Karl Marx in 2013 captures a chance encounter he had with a group of Chinese Communist Party members on their way to pay tribute to the Karl Marx’s grave in the suburbs of London. While filming them on his mobile, the artist and his fellow countrymen become entangled in a fierce conflict, recorded in this video.
The theories of Karl Marx came from Europe to Asia, including China, in the late nineteenth century. It has been nearly a century since his thought began to be disseminated and repeatedly put into practice in China. At present, it is very challenging to discover the initial form Marx’s system of thought took in China, but we still carry out all kinds of social and political practice at various levels in the name of “Marx”. Group after group of Chinese Communists take international flights to London, where they shop and visit Marx’s grave, swearing oaths and singing the Internationale. Karl Marx in 2013 reflects on the fact that many “isms” and ideas became alienated and instrumentalized in China from their very arrival, and are now almost devoid of their original layers of meaning.
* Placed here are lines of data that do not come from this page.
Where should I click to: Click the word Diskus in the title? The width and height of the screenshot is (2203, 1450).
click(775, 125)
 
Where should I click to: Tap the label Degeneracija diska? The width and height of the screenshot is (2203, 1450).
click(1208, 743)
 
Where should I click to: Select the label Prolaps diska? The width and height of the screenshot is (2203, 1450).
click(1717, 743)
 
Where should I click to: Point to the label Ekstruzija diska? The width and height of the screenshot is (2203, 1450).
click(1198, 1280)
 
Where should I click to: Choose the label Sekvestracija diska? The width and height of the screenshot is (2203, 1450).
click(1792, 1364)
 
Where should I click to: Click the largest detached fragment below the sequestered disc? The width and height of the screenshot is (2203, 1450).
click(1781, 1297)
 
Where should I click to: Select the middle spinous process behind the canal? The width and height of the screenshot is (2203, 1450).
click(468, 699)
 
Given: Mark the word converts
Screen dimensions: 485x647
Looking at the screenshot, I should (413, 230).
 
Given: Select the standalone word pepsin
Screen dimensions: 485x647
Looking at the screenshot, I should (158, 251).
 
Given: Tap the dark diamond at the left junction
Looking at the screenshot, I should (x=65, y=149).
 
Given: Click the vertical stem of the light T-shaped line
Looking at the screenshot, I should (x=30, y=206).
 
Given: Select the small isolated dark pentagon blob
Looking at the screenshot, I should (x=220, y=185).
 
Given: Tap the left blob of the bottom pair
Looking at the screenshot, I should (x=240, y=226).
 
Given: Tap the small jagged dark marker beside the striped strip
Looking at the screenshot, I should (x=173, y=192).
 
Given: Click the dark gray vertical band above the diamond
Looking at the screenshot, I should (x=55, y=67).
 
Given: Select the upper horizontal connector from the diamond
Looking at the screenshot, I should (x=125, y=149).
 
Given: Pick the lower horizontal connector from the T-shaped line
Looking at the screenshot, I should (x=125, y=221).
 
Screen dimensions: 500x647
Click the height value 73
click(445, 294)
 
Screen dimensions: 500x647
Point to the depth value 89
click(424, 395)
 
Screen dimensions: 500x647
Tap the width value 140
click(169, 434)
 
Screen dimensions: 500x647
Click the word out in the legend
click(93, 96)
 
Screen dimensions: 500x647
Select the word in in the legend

In 1988 (Language as the Issue), a group of objects, including a painting, a wooden box painted blue on four sides, three copper sticks and a pack of postcard-sized laminated color printouts are arranged on a raised platform to appear like a setup for a still life painting. In the background is a watercolor painting on canvas done by the artist that appears in the style of a water ink landscape painting from afar, partly propped up by copper sticks. The excerpts of texts on the printouts came from the discussion arising in the aftermath of the “85’ New Wave Movement” on the subject of “purification of language”, turning the deliberation on artistic language into a visible debate on artistic practice. Artists in art academies, state-employed art critics, independent critics and, young artists emerging from the “85’ New Wave” came forth to express their views. This discussion died down gradually after the 1989 China Avant-garde Exhibition. In the process of debate, the issue of artistic language became a touchstone, reflecting the footholds of various value systems.
At the end of 1985, the American artist Rauschenberg visited Beijing and Tibet and held two solo exhibitions in Beijing and Tibet consecutively. Chinese art history has given this particular trip and Rauschenberg’s presence in Beijing a very prominent role, attributing the transformation of the artistic practice of many artists and that of Chinese art to these exhibitions. In Message, Liu Ding pretends to be Rauschenberg and offers his friends in the Beijing art world a gift. The gift consists of a bundle of paintings done in the name of Rauschenberg and a letter addressed to the friends after Rauschenberg’s arrival in Tibet in preparation for his exhibition there.
Liu Ding was born in 1976 in Changzhou, Jiangsu Province. He is an artist and curator based in Beijing. Liu’s artistic and curatorial practice treats objects, events, and discourses of art history and the foundation of historicization both as materials and as the basis for critical reflection. Liu’s projects have been presented in both Chinese and international museums, including the Tate Modern, Turner Museum and Arnolfini Gallery in the UK, the Vienna Kunsthalle in Austria, the Astrup Fearnley Modern Art Museum in Norway, the São Paulo Museum of Artin Brazil, the Centre for Art and Media Karlsruhe, Germany, CentrePasquArt in Switzerland and Art Sonje Center, Korea. He has participated in the Taipei Biennale 2012, the 53rd Venice Biennale in 2009 (Chinese Pavilion), the 5th Seoul International Media Biennale in 2008, the 2nd Guangzhou Triennale in 2005, the New Orleans Biennale (2014), the Shanghai Biennale (2014), the 14th Istanbul Biennale (2015) and the Asia Pacific Triennale (2015).